The STIM202 is based on single-crystal silicon technology.  It can be configured in 1, 2 or 3 axes capability and offers 24-bit resolution plus an RS422 bit rate like the components made by their Chinese competitors at Kotel.  Company engineers claim that “the STIM202 is so small and light that the designers of a missile system can use two of the modules to provide the weapon’s on-board guidance module with back-up redundancy, which was never a possibility with previous-generation guidance components.”

Norway’s Sensonor has the market for selling MEMS based guidance equipment all to itself in China. The US and other EU firms cannot compete here. This technology could profoundly enhance the accuracy of all Chinese-produced PGM.

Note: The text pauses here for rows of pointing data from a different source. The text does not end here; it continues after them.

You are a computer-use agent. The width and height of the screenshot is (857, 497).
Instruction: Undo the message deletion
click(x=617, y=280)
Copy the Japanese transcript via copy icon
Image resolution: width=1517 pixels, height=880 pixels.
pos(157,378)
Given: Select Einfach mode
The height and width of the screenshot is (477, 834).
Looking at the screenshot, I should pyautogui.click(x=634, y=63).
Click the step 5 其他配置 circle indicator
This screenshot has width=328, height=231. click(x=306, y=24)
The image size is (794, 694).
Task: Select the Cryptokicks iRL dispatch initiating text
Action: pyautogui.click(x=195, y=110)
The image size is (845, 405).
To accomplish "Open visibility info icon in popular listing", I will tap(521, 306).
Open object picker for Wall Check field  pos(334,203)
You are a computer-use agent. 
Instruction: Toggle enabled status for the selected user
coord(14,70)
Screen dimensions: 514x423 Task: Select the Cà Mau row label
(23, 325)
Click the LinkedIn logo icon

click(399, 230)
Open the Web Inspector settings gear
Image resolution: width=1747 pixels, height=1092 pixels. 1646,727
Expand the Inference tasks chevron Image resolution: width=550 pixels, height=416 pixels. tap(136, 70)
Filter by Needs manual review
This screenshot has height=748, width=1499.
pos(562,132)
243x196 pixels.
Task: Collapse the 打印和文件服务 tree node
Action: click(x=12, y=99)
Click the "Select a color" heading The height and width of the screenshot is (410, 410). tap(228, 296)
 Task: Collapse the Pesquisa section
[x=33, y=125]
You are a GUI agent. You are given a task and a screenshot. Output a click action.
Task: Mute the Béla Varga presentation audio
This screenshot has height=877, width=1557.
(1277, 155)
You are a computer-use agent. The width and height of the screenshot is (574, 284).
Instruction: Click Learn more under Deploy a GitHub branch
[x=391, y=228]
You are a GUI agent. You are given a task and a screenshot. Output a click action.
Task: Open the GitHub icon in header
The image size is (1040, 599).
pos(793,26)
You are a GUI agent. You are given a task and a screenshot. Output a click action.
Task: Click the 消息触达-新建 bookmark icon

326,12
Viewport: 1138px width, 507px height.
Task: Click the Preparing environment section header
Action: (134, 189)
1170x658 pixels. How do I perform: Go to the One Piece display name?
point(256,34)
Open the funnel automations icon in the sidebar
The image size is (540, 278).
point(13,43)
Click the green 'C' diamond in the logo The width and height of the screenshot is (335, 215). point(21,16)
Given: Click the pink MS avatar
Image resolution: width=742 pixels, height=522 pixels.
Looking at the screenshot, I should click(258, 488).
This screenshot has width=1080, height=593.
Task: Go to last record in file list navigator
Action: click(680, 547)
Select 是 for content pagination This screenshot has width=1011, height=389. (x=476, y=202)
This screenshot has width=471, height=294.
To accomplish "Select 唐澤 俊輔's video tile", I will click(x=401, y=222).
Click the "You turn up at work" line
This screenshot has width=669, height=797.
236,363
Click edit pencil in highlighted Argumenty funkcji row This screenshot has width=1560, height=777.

There are a number of firms worldwide producing components based on this type of technology, but the rest of them are barred from doing business in China due to the Tiananmen Square arms embargo.  However Sensonor claim they can do business in China because “there is no ITAR content to our product.”

“We almost have to thank the US government for forbidding American firms from offering this product in China,” said one Sensonor engineer, “because the prohibition has more or less left this market completely open for us without any US or other competition.”

If the Sensonor technology is purchased by Chinese industry in significant numbers, their missiles and other guided weapons will achieve levels of performance and accuracy comparable to their western counterparts, but at a much lower total system cost.  Even though Kotel in China are already producing a similar product, the people from Sensonor said that they are not worried about their product being reverse-engineered and illegally copied.

“This is a complex technology and it requires significant amounts of investment in industrial production equipment and years of experience to be able to produce these components on a cost-effective basis.  This does not lend the technology to being easy to duplicate.”

Why selling this product into China is not considered a violation of the EU arms embargo on the PRC is unknown.  Having no ITAR content may be one issue, but the significant increase it will bring to the accuracy of Chinese weaponry certainly violates the spirit – if not the letter – of the EU embargo.

The fact that this Norwegian firm was one of the only foreign companies offering a new product shows just how technologically sophisticated China’s defence electronics sector has become.  There appears to be little that they cannot do on their own, and what few technologies they cannot develop on their own seems to become more and more readily available despite international sanctions that should prevent them from being able to purchase it.